→ **Information given**:
=======
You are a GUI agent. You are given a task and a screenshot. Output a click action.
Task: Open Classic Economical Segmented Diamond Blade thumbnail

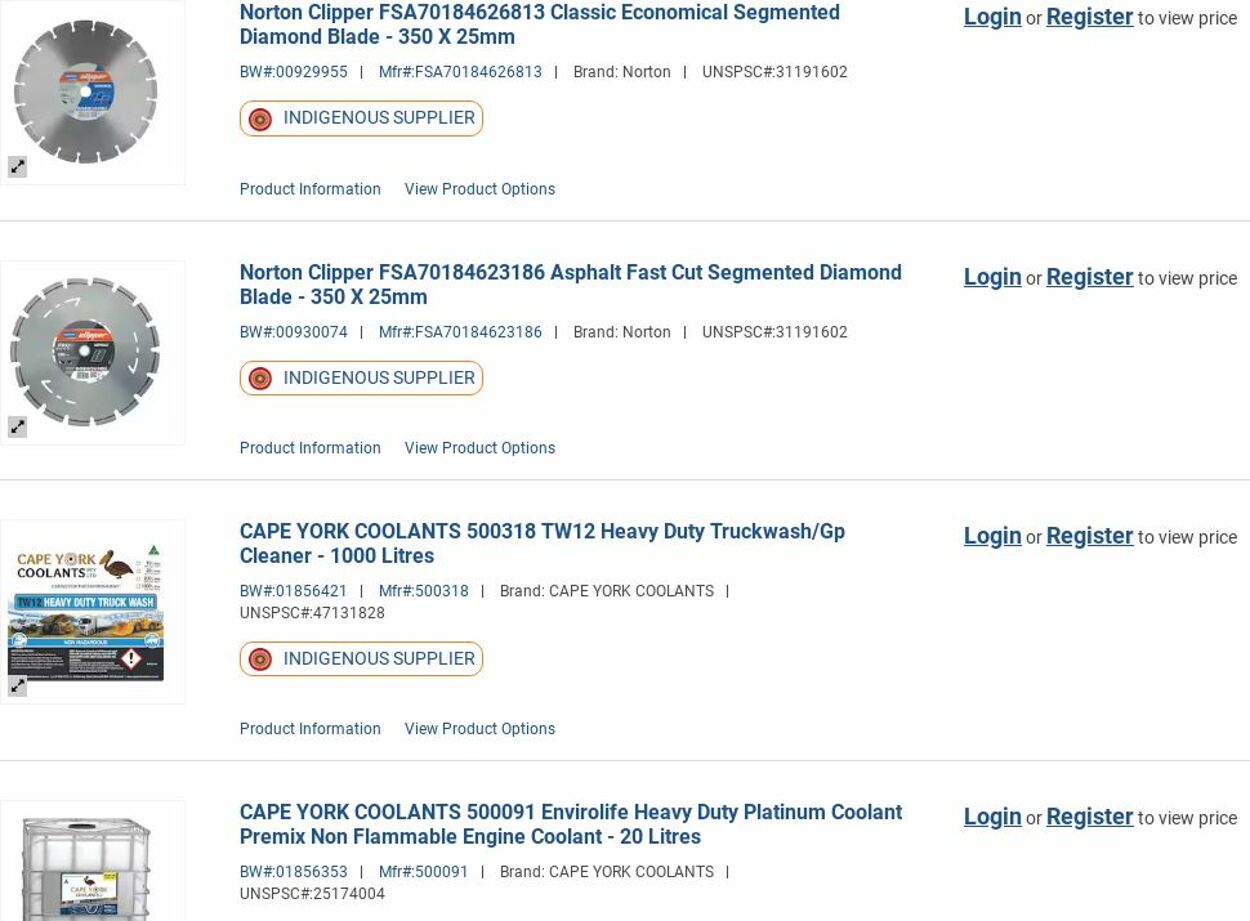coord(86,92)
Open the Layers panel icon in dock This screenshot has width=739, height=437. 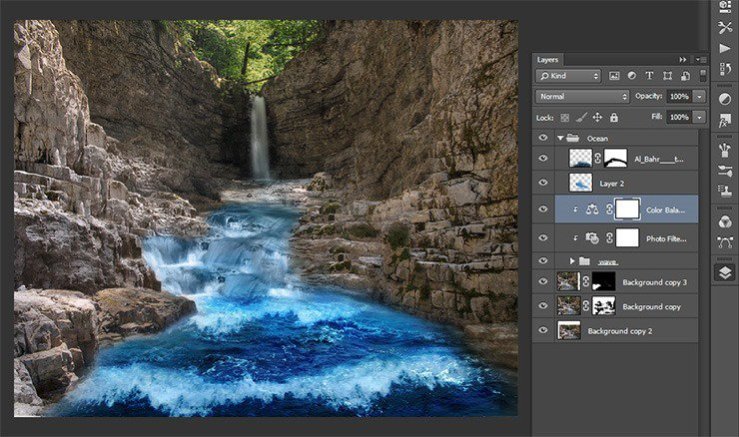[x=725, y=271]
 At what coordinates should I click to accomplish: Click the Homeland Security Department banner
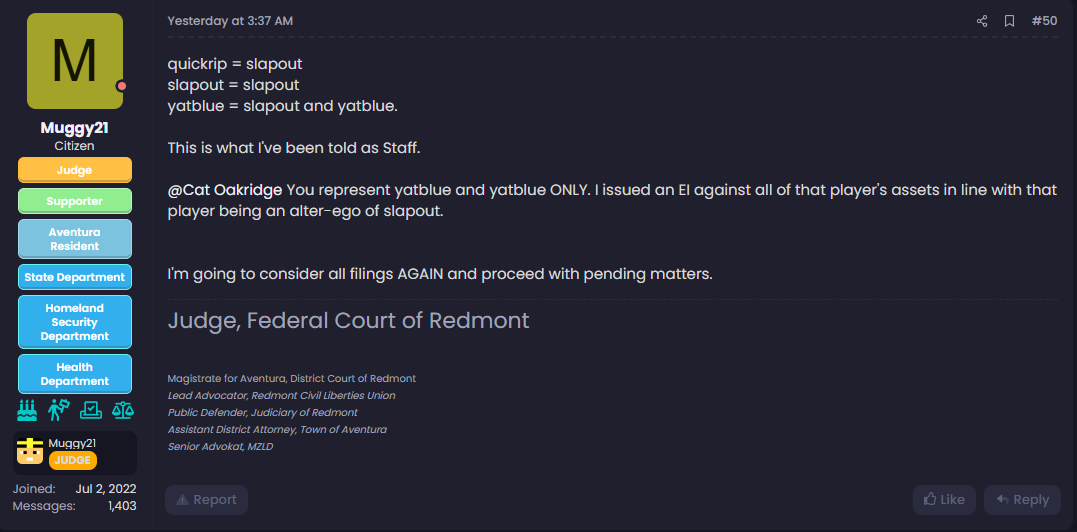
=======
→ **What you should do**: Show, from the material above, each line that includes the string "click".

→ **Response to this exercise**:
You are a GUI agent. You are given a task and a screenshot. Output a click action.
 At what coordinates should I click to accomplish: Click the Homeland Security Department banner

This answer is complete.